# I need to see a Pulse Red GTO in person.



## jason_w_carter (Dec 10, 2004)

I am in the northern part of Alabama, and I'd like to come and look at someone's Pulse Red GTO. I am very seriously considering buying a used 04 Pulse Red GTO from a guy in St. Louis. It would be insane to fly out there to buy the car without seeing the color in person first. I've seen a lot of pictures, but I need to see one in person. I like Torrid Red, but the Pulse Red is darker.

If you live anywhere near Huntsville, Alabama and would let me look at your car, please let me know. I would very much appreciate your help. If you know of where I can see a picture of a Pulse Red sitting next to a Torrid Red, that would be helpful too.

My cell number is 256-874-8112. My email is [email protected].

Thanks.............


----------



## toyotatom (Nov 14, 2004)

The pulse red is not as dark as you may think. In fact its quite a bright red in my opinion. There was a picture floating around showing the pulse and torrid red side by side but can't remember where, it was a while ago. I love mine.


----------



## Xman (Oct 31, 2004)

Its a great red! The last 700 04s that came off the line were Pulse Red. They have a silver gauge cluster which is a bit light for a background with white numerals. I think this is also going to be close to the new red the add for 06! If the car is is good mechanical condition, go for it! I don't think You will regret it.


----------



## diverdan (Apr 27, 2005)

Xman said:


> Its a great red! The last 700 04s that came off the line were Pulse Red. They have a silver gauge cluster which is a bit light for a background with white numerals. I think this is also going to be close to the new red the add for 06! If the car is is good mechanical condition, go for it! I don't think You will regret it.

## GIVEN RECORDS
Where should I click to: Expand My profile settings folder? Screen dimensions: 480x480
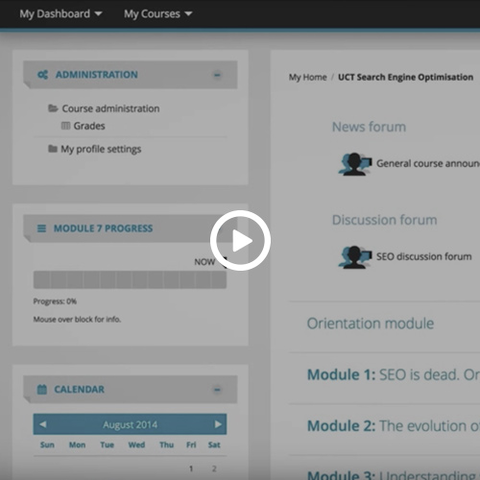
* * *
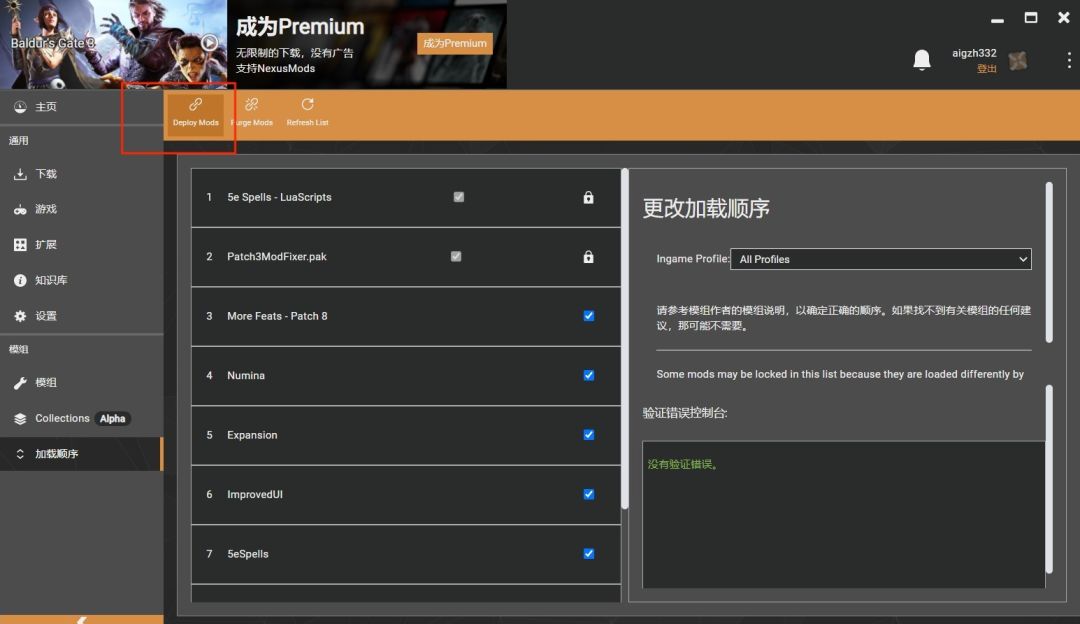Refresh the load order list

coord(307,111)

## TO BE DONE
Please copy out word for word the passage of the Pulse Red GTO thread above that opens with the words containing "## toyotatom (Nov" and closes with "I love mine.".

## ANSWER TO THE EXERCISE
## toyotatom (Nov 14, 2004)

The pulse red is not as dark as you may think. In fact its quite a bright red in my opinion. There was a picture floating around showing the pulse and torrid red side by side but can't remember where, it was a while ago. I love mine.